Matthew would present a further cluster of three wonderful deeds:

  • a nature miracle,
  • an exorcism
  • and an act of forgiveness of sins,

situated within a context of physical healing.  Each activity would prompt questions about the identity of Jesus.

Matthew 8:23-27     Jesus still a Storm

(Mk 4:35—41; Lk 8:2—25)
 
23 He got into a boat, and his disciples followed him.  
24 A terrible storm blew up on the lake,
and the boat was swamped by waves.  
But he was asleep.  
25 They came and woke him up,
saying, “Lord, save us, we are lost!”  
26 He answered them “You have such little trust.
Why are you fearful?”  
Then he stood up and spoke strongly to the winds and the water,
and a great calm resulted.  
27 The men were amazed and said,
“What kind of person is this?
The winds and the sea obey him.”

The experience of journeying to the other side was traumatic.  The whole issue of engagement with Gentiles had led to enormous upheavals for Jewish disciples.  By the time Matthew wrote his Gospel, the tensions in his own community had calmed.  His account of the story lacked the intensity and some of the focus of Mark’s original.

The word translated as terrible storm means, more correctly, earthquake.  The word would occur again on the occasion of Jesus’ death [27:51].  The cosmic imagery echoed the language of apocalyptic literature, and suggested that the story was to be understood symbolically, rather than literally.  Matthew’s interest, therefore, was not focussed on the historical details of the event.  What concerned him was its meaning for his community. 

The cry for help was the cry of the community of disciples, a cry to the risen Lord.  Jesus’ response was to upbraid them for their little trust.  Mark had reported Jesus’ censure of the first disciples for having no trust.  But Matthew’s community were people who trusted (they knew him as Lord), though a trust that was still deficient.  The risen Lord was more than able to calm the upheavals arising in the Christian community, provided the disciples had the trust to recognise him and to follow him into the unknown.

Matthew 8:28-34     Jesus Exorcises the Gadarene Demoniacs

(Mk 5:1-20; Lk 8:26-39)
 
28 He came to the other side, to the region of the Gadarenes.
Two men possessed by demons confronted him,
coming out from among the tombs, and extremely violent,
so much so that no one could pass through that area.

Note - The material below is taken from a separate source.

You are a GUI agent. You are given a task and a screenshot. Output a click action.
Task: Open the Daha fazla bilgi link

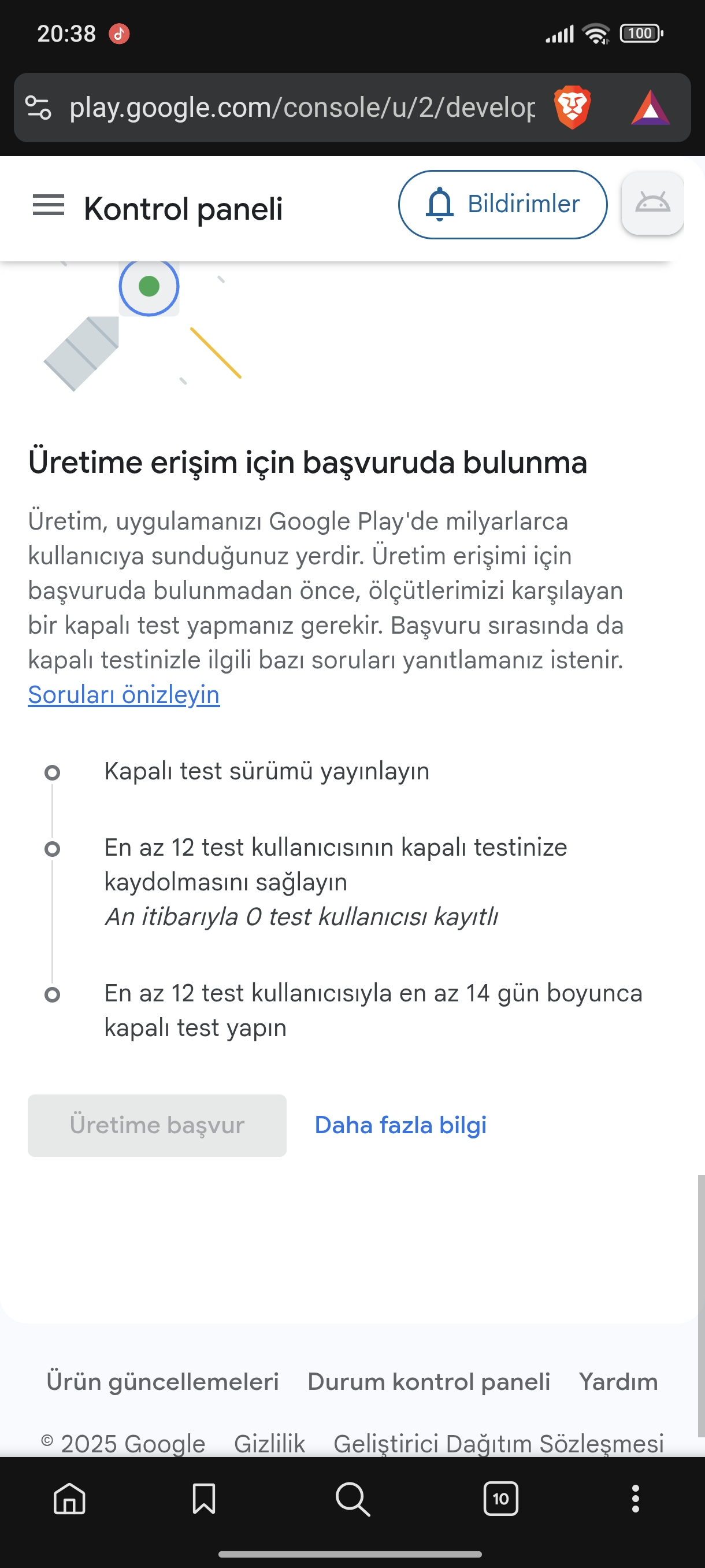coord(400,1126)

Mark had identified the country as the region of the Gadarenes [5:1].  Manuscripts disagree, and some read Gerasenes for Gadarenes.  But Gerash was about thirty kilometres from the sea.  Matthew was aware of the anomaly, but his preference for Gadara was hardly better.  Though closer to the lake, it was still about six kilometres distant from it.  The incident happened in Gentile territory; and the presence of pigs and of tombs, both sources of uncleanness, confirmed the Jewish horror of things pagan.

For unknown reasons (the author’s liking for duplication would recur again), Matthew substituted the one demoniac of Mark with two.

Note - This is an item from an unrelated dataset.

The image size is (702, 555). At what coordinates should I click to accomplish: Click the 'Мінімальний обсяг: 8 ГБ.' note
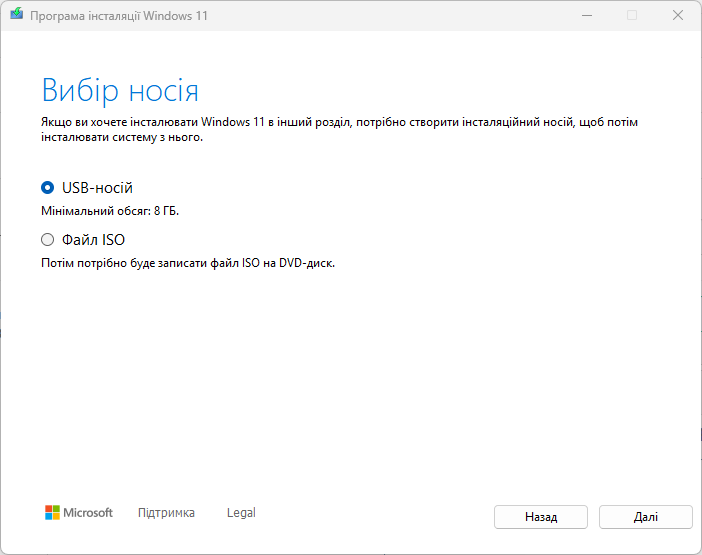[x=110, y=211]
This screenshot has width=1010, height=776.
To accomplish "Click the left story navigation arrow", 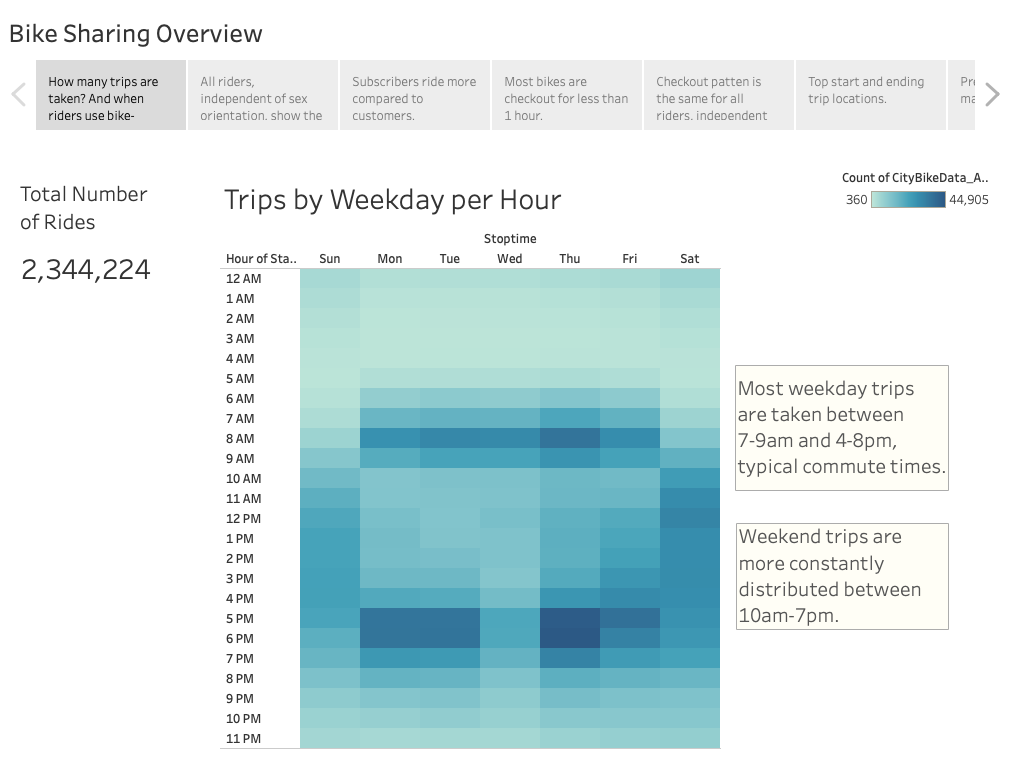I will (x=18, y=94).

29 They shouted out, “What have we in common, man of God?
Why have you come here before the time to torture us?”  
30 At quite some distance from them
was a large herd of pigs grazing.  
31 The demons implored him,  
“If you cast us out, send us into that herd of pigs.”  
32 He said to them, “Go there.”  
They came out and went into the pigs.  
The whole herd of them raced down the cliff into the lake
and died in the waters.

Matthew shaved the story of many of the details given by Mark.  The Gentile territory clearly identified the context as that of the Roman Empire, significantly, under the control of demons (as had been alluded to in the story of Jesus’ temptations [4:9]).  Their fierceness was undisputed.  Their naming of Jesus as man of God was a vain attempt to secure control over him.  Despite the experience of Matthew’s community, the Empire could never control Jesus.  The pigs’ abrupt rush to the lake, and their dying in it, recalled the defeat of Israel’s former oppressor, Egypt, and the certainty of God’s liberating action.

33 The herdsmen fled.  
They went off into the town and recounted everything
including about the possessed men.  
34 The whole town came out to meet up with Jesus.  
When they saw him, they begged him to leave their territory.

Matthew’s concern was to highlight that the Gentile inhabitants of the town did not want liberation.  As happens so often with oppressive regimes, those who were oppressed colluded in their own oppression.  The price of freedom could seem too much.